The nominees for the 92nd Academy Awards were announced last month, and to the surprise and dismay of many moviegoers, several names that were assumed to be shoo-ins were, in fact, snubbed.
They include Jennifer Lopez, whose turn in “Hustlers” scored her Golden Globes and SAG Awards nominations — yet she was left off the shortlist for the best supporting actress Academy Award. And Awkwafina, who made history as the first woman of Asian descent to win a lead actress Golden Globe last week for “The Farewell,” wasn’t included among the Oscars’ best actress nominees.
In fact, the only person of color to be nominated in any of the acting categories was Cynthia Erivo (“Harriet”), who picked up a best actress nod. Lupita Nyong’o wasn’t recognized for her dual performances in “Us.” Neither was Eddie Murphy, although he was nominated for a Golden Globe for “Dolemite Is My Name,” nor Jamie Foxx for “Just Mercy,” which got him a best supporting actor nomination at the SAG Awards. Alfre Woodard was overlooked for “Clemency” despite snagging a best actress nomination at the Independent Spirit Awards.
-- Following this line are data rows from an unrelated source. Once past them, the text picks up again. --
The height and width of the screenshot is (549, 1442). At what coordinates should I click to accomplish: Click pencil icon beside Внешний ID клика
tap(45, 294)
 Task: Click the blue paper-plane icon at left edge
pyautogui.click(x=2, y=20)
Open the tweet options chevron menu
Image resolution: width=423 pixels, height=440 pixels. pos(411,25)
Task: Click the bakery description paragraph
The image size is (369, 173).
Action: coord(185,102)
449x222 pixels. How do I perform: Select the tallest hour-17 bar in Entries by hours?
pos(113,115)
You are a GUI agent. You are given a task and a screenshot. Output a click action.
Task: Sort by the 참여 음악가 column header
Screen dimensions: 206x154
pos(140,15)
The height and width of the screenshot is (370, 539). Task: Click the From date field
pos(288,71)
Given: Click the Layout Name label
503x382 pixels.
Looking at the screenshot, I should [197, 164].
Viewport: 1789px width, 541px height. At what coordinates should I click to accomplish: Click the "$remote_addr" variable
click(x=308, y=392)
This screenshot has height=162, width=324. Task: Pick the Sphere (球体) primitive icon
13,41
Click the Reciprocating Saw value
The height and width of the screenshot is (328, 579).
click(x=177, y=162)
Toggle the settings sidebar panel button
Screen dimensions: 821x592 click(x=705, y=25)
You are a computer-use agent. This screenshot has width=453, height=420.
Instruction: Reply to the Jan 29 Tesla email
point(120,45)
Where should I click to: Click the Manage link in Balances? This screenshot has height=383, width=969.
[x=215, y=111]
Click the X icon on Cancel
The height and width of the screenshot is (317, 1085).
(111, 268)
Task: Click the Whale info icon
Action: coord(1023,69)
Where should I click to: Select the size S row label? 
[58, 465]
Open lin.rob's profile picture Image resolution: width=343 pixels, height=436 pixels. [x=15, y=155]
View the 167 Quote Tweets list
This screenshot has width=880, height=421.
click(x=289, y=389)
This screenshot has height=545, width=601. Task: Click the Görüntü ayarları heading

And not a single female director was named in the best director race, omitting contenders such as Lulu Wang (“The Farewell”), Greta Gerwig (“Little Women”), Marielle Heller (“A Beautiful Day in the Neighborhood”), Lorene Scafaria (“Hustlers”) and Alma Har’el (“Honey Boy”). No women directors were nominated for the Golden Globes, either.
“Congratulations to those men,” presenter Issa Rae said pointedly after reading the nominees.
Many disappointed audience members expressed their frustration on Twitter
The Academy Awards have been hit with the #OscarsSoWhite hashtag in the past — namely in 2015 and 2016, when no minorities were nominated in any of the four acting categories. And diversification in Hollywood continues to be a slow process.
For example, more women are taking on behind-the-scenes roles as directors (directing 33% of independent films between 2018 and 2019, up from 29%); writers (32%, up from 26%); producers (37% up from 36%); executive producers (32% up from 26%); and editors (29% up from 27%), according to the Center for the Study of Women in Television and Film at San Diego State University. But they are still in the minority, particularly women of color.
And there’s been no significant improvement over the past decade in the representation of people of color, women, LGBT characters or characters with disabilities, the USC Annenberg Inclusion Initiative reported in The Hollywood Reporter in 2018.
That’s an expensive mistake, considering that movies with more diverse casts also make more money, according to the Hollywood Diversity Report. In 2016, films with 21% to 30% minority actors had the highest median domestic box office ($62.5 million), while films with majority minority casts had the second-highest median domestic box office ($42.1 million). But movies that had minorities making up less than 10% of the cast earned just a fraction of that, at just over $20 million.
And the snubs have also got many viewers threatening to skip the Oscars this year, which is the last thing producers probably want to hear. Last year’s broadcast was the second-least watched in Oscars history, and the previous year’s show counted a record low number of viewers.
Some other surprises among this year’s nominees:
While Martin Scorsese’s “The Irishman” for Netflix
got 10 nominations, none of those went to Robert De Niro, although his co-stars Joe Pesci and Al Pacino were nominated.
“Uncut Gems” and Adam Sandler were also overlooked, despite the funnyman earning critical acclaim. And Taron Egerton was also passed on being nominated for playing Elton John in “Rocketman.”
The Oscars are ready to let “Frozen 2” go — the Disney
sequel didn’t land a nomination for bets animated feature. And Beyonce’s “Spirit” from Disney’s “The Lion King” remake wasn’t included in the best original song list.